◆ TRY IT ◆
Could you set down the records below exactly as they are, with no pictures?

───── MATERIAL SHOWN ─────

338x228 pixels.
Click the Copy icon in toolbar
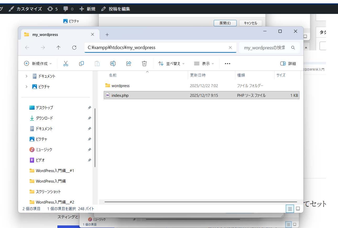(x=81, y=63)
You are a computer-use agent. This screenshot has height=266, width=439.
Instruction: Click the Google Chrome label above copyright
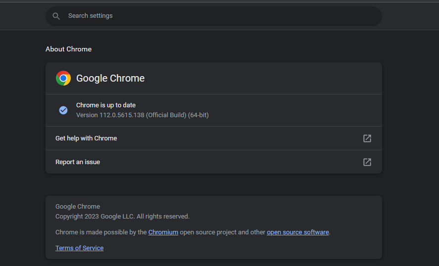78,207
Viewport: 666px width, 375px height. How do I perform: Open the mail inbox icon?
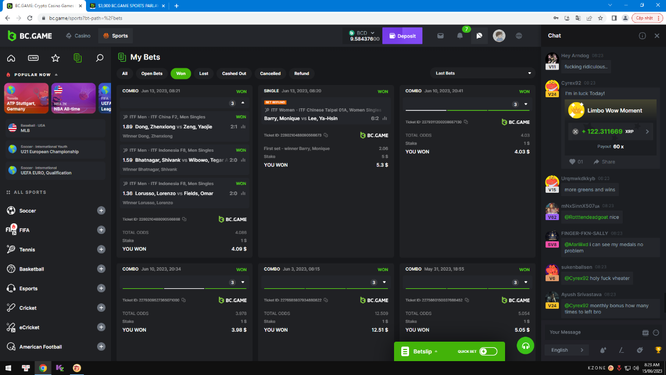coord(440,36)
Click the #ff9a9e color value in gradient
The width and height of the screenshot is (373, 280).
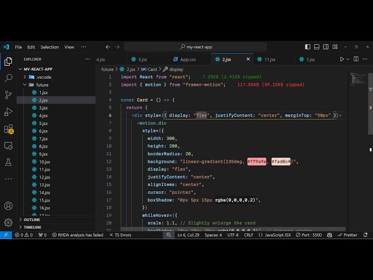click(x=257, y=162)
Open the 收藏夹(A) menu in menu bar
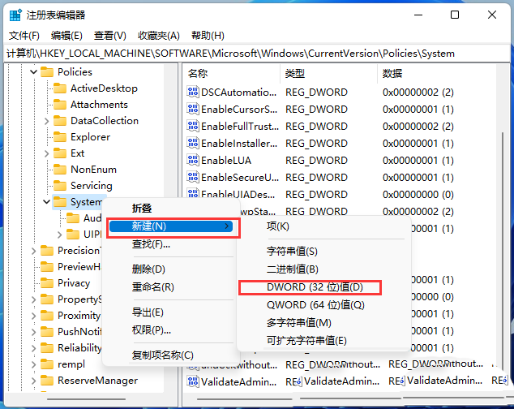514x409 pixels. (158, 35)
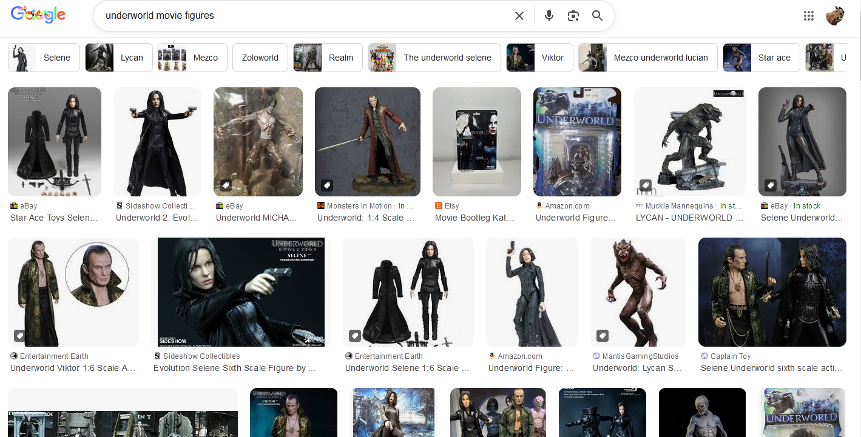Image resolution: width=861 pixels, height=437 pixels.
Task: Open the Google account profile avatar
Action: coord(835,16)
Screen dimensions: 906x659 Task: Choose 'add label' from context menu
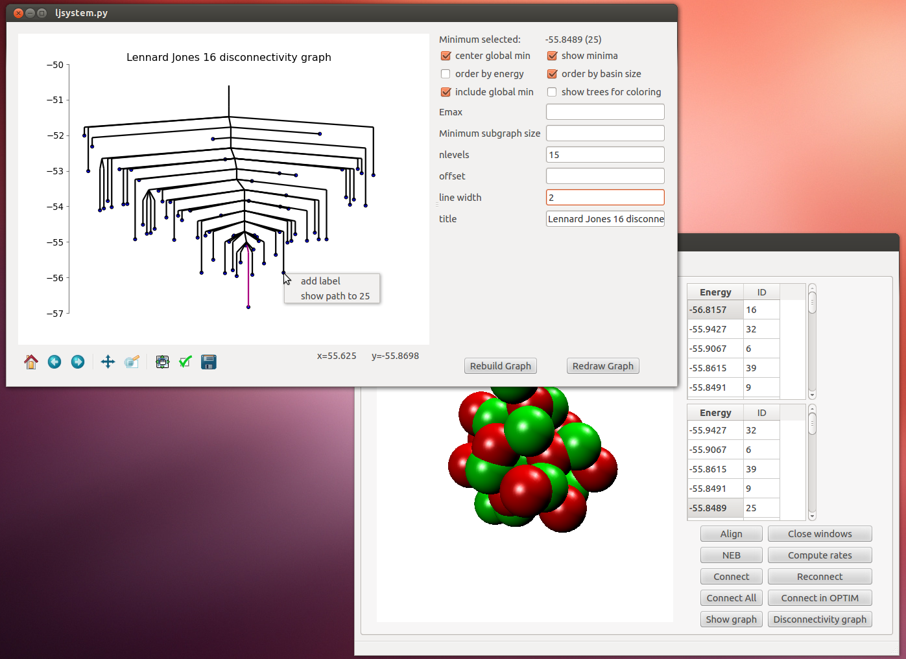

─────

◆ ANSWER AREA ◆
338x228 pixels.
Click the Copy icon in toolbar
(x=81, y=63)
You are a computer-use agent. This screenshot has height=266, width=439.
Instruction: Click the Google Chrome label above copyright
78,207
Viewport: 666px width, 375px height. How do I perform: Open the mail inbox icon?
coord(440,36)
Click the #ff9a9e color value in gradient
The width and height of the screenshot is (373, 280).
click(x=257, y=162)
Open the 收藏夹(A) menu in menu bar
514x409 pixels. (158, 35)
Image resolution: width=861 pixels, height=437 pixels.
Task: Open the Google account profile avatar
Action: coord(835,16)
Screen dimensions: 906x659 Task: Choose 'add label' from context menu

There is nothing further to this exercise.